An army division stationed in the ROK will not inhibit the PRC, which almost certainly does not intend to invade the South. Indeed, to the extent that Beijing takes seriously South Korea’s role in an American containment system, China probably is less inclined to help with North Korea. Most important, no South Korean government, irrespective of its ideological predilections, is likely to voluntarily turn itself into a military target by allowing Washington to use its bases for anything other than the South’s direct defense. Doing so also would make Seoul into a permanent enemy of a neighbor with a long memory.

The other objectives are equally dubious, unattainable, or both. Despite claims of imminent disaster, the region does not appear to be on the brink of war. America’s interest is best served by avoiding than incorporating other nations’ internal conflicts and international controversies. An arms race without U.S. participation could be positive: in recent years a number of countries have armed to improve their deterrent power against China’s navy, something Washington should favor. In any case, the Korean Peninsula is largely irrelevant to the most volatile issues involving the People’s Republic of China.

If American forces are to remain in South Korea, then the president is right to want the country to pay more. And the amount collected should be large. The cost of Washington’s guarantee to the South is not just basing costs. It is raising, equipping, and maintaining additional force structure. The more tasks the U.S. military is expected to undertake, the larger it must be. So Seoul should pay more—a lot more—than it is paying today.

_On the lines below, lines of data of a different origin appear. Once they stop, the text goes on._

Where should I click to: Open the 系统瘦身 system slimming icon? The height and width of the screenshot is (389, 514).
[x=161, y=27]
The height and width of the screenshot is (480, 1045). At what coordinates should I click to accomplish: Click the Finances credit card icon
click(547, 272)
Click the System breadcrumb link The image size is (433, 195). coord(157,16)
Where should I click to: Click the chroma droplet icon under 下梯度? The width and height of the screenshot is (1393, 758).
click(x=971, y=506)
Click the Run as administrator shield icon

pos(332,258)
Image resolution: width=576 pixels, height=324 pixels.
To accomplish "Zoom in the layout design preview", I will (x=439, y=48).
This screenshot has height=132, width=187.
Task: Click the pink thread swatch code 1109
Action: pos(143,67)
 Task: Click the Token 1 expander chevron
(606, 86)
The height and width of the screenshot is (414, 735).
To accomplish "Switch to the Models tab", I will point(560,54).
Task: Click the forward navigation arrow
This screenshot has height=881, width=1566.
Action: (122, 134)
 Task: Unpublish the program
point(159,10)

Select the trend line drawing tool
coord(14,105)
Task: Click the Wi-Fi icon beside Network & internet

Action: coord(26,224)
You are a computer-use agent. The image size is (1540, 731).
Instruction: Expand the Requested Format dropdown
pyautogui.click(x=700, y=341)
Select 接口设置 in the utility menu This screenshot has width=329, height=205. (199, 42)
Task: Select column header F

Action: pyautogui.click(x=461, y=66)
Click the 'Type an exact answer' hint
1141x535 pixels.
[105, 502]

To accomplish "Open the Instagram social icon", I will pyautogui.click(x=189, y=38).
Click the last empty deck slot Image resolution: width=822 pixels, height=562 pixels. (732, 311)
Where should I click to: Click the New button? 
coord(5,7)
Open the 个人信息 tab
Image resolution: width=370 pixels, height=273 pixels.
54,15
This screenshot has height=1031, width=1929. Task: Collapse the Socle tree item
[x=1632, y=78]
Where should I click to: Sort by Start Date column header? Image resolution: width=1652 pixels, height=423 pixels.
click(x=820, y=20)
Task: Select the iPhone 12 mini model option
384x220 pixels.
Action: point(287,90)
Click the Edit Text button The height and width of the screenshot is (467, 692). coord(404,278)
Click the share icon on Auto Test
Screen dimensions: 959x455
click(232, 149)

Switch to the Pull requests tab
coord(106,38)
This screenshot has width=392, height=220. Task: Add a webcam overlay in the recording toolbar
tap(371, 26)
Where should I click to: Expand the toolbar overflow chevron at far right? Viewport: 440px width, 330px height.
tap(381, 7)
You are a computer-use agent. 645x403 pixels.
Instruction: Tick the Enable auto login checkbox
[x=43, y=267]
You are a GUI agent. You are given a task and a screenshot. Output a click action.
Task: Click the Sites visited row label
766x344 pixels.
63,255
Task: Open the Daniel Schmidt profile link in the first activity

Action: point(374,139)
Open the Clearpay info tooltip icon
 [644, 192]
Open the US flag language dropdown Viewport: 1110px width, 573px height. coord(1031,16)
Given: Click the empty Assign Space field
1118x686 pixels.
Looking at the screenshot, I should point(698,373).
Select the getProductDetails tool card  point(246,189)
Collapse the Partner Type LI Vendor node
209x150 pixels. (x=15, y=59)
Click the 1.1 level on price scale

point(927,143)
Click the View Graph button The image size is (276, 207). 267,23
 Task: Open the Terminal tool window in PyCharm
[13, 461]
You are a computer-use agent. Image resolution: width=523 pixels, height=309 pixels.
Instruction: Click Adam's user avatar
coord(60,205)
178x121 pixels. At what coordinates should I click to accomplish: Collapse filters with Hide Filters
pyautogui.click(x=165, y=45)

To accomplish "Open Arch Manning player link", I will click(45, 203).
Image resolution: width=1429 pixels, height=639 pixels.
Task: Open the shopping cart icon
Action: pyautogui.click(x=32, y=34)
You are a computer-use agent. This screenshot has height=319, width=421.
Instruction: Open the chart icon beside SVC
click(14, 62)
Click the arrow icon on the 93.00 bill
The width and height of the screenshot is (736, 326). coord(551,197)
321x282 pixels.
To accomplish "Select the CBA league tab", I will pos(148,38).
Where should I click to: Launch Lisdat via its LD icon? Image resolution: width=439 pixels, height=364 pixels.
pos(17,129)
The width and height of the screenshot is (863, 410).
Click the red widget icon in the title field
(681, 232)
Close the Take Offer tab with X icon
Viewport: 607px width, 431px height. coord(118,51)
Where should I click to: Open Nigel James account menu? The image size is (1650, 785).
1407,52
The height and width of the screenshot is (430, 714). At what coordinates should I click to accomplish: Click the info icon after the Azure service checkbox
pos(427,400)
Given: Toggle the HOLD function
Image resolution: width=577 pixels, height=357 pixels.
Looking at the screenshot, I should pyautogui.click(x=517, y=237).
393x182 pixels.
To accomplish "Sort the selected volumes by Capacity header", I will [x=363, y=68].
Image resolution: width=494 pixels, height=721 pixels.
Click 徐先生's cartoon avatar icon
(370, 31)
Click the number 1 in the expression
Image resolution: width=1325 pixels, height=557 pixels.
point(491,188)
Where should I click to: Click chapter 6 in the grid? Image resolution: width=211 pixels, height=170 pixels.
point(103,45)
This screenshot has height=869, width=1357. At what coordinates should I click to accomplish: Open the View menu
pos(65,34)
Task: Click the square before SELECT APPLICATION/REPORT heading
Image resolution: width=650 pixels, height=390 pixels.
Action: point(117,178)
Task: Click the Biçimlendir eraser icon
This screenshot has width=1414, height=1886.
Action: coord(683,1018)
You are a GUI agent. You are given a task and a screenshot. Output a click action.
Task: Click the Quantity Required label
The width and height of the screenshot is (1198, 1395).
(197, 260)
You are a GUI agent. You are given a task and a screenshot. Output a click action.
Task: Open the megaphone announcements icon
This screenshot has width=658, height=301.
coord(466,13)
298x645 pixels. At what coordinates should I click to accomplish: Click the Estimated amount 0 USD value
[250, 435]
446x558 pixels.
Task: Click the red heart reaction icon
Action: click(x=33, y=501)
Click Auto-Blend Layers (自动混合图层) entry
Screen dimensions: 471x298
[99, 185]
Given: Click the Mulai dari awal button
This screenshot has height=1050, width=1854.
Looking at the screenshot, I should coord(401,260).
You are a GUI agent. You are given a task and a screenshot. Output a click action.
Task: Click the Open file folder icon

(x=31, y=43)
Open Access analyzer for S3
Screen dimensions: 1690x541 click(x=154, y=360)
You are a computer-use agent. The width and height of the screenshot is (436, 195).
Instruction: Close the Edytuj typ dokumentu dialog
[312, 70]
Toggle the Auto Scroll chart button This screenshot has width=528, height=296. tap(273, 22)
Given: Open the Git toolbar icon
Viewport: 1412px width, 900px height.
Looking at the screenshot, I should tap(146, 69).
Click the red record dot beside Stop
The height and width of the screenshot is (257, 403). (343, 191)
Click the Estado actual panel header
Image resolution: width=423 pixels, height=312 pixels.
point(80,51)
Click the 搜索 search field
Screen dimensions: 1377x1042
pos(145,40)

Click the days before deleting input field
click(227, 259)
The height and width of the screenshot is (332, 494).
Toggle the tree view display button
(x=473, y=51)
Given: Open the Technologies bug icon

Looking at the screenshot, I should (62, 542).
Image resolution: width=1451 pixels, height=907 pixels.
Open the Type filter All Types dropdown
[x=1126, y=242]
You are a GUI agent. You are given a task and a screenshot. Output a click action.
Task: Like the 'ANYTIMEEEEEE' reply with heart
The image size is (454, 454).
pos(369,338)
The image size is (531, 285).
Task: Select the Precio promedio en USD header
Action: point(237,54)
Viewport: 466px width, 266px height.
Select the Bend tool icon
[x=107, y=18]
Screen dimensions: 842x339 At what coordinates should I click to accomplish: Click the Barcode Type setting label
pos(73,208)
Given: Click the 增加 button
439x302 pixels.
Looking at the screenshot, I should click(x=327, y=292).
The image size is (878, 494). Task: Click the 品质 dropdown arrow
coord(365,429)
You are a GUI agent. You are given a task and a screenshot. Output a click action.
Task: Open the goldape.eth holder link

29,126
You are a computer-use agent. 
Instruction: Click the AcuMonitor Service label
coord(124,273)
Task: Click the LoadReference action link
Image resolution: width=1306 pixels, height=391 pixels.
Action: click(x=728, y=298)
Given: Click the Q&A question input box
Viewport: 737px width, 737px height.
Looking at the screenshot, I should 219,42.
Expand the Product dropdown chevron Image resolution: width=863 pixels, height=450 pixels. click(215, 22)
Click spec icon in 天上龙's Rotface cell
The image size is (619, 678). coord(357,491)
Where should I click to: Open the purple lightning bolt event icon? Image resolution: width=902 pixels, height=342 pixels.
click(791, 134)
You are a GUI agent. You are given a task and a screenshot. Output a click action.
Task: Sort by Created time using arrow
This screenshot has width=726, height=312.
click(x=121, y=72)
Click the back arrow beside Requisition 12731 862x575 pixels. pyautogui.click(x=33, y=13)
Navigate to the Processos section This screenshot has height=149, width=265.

Yet treating American service personnel as mercenaries to be hired out, even if the client is not quite as brutally disreputable as the Saudi Royals, is an affront to U.S. values and security. And that is what the president proposes to do. Put members of the armed forces at risk while Uncle Sam collects the extra money earned. That is truly an awful idea.

Washington should stop protecting South Korea. That is, leave responsibility for South Korea’s defense to the South Koreans. Obviously, Washington should not depart precipitously: it should work with Seoul to develop a withdrawal timetable, giving the latter time to adapt. Rather than pay America, the South would spend its money to expand and upgrade its own forces.